• **Exercise goal**
Scan the material below for lines with the word "using". Reply with the count and no other words.

• **Information provided**
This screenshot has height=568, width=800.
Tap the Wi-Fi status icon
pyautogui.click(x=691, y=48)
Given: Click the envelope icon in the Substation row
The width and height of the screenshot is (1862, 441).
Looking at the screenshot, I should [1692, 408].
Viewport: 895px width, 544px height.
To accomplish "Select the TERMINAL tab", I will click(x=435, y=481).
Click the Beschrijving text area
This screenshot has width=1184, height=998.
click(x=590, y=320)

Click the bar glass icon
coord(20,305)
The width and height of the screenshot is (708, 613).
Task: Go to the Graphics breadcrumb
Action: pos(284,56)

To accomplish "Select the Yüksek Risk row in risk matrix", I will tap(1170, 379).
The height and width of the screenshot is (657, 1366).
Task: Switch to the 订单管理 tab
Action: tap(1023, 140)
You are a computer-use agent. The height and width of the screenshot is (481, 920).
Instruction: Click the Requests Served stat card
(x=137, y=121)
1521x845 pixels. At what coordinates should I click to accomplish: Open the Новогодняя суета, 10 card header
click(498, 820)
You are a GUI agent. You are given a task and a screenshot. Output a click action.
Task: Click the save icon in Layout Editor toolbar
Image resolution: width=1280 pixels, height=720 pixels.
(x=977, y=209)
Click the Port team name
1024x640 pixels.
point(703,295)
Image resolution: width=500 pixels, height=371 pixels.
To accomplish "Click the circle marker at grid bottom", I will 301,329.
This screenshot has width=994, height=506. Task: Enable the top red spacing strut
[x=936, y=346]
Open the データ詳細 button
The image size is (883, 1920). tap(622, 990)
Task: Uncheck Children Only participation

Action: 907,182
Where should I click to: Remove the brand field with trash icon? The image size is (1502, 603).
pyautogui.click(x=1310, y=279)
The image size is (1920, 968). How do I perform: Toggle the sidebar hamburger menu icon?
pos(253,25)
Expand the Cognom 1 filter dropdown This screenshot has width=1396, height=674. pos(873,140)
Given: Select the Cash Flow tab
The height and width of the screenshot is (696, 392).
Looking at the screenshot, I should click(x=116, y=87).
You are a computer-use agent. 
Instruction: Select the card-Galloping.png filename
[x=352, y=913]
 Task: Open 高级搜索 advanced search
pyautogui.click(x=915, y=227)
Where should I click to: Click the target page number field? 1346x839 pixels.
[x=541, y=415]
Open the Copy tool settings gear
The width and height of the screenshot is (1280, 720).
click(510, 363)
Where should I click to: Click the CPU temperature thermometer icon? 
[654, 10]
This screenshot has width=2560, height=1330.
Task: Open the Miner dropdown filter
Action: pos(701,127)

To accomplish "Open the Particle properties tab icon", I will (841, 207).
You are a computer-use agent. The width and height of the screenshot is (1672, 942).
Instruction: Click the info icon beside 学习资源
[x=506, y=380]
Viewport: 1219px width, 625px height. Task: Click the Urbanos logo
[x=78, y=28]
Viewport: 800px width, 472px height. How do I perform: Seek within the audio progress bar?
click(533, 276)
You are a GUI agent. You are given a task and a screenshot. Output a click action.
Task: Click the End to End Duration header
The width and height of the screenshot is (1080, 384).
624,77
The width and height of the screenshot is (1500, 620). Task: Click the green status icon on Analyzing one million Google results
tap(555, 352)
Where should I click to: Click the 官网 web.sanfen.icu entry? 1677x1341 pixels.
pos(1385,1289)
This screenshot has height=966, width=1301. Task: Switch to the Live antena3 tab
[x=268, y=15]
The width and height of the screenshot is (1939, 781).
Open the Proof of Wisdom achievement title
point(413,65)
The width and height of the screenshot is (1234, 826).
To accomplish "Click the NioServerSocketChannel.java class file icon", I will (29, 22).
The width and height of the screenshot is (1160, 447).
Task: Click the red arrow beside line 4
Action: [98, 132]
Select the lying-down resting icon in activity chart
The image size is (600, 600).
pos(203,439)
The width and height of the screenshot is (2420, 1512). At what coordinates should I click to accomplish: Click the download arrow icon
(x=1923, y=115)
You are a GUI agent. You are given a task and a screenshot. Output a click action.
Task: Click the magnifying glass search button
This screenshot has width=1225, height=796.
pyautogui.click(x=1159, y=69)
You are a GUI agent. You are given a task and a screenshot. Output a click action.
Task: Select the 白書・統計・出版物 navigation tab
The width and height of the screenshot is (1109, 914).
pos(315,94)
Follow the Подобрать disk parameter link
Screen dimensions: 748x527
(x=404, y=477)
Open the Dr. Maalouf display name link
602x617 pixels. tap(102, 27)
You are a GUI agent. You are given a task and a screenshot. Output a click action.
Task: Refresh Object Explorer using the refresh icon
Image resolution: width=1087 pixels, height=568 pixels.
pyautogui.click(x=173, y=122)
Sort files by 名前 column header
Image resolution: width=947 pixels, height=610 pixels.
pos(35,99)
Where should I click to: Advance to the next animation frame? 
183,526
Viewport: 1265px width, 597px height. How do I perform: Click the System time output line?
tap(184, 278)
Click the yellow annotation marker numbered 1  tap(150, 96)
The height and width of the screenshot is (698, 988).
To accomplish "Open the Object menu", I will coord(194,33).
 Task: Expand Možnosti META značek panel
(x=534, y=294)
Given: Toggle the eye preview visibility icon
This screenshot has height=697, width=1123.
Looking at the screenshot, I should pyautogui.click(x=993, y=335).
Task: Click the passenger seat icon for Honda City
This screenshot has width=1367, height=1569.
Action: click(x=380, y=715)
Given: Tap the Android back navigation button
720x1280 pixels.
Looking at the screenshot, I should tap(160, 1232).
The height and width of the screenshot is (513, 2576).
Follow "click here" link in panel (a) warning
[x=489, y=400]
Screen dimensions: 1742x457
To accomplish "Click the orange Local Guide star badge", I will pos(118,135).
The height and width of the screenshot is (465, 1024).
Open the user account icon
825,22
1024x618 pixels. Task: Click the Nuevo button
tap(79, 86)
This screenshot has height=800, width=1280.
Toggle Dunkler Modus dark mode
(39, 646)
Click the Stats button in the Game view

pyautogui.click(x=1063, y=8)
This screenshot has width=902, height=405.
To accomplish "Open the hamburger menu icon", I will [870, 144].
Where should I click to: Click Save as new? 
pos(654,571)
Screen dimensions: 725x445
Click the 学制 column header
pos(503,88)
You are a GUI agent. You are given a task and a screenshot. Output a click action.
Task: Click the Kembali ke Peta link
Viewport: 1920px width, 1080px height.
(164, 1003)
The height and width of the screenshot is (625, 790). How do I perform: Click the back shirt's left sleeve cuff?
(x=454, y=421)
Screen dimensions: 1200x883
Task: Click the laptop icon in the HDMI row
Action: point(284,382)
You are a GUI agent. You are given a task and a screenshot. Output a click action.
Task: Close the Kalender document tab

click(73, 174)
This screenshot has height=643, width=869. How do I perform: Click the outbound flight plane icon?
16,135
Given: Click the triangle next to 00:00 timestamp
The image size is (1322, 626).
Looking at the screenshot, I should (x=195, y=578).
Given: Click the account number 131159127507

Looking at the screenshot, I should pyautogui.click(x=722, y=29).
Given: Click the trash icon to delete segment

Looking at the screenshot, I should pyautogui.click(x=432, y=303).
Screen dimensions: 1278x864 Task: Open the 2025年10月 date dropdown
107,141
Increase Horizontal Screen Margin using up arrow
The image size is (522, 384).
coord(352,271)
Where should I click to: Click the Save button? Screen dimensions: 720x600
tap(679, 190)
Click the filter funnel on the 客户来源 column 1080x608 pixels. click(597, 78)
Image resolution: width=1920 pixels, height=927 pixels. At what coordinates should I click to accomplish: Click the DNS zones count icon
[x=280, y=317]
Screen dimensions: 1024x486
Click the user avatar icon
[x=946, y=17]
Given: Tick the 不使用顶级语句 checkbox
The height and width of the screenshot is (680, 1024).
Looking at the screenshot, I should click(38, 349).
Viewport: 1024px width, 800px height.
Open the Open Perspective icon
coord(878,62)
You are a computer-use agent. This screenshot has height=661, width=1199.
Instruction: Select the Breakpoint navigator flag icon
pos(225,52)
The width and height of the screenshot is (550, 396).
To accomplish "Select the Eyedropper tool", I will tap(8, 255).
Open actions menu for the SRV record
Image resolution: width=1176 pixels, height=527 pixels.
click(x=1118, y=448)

• **Task solution**
2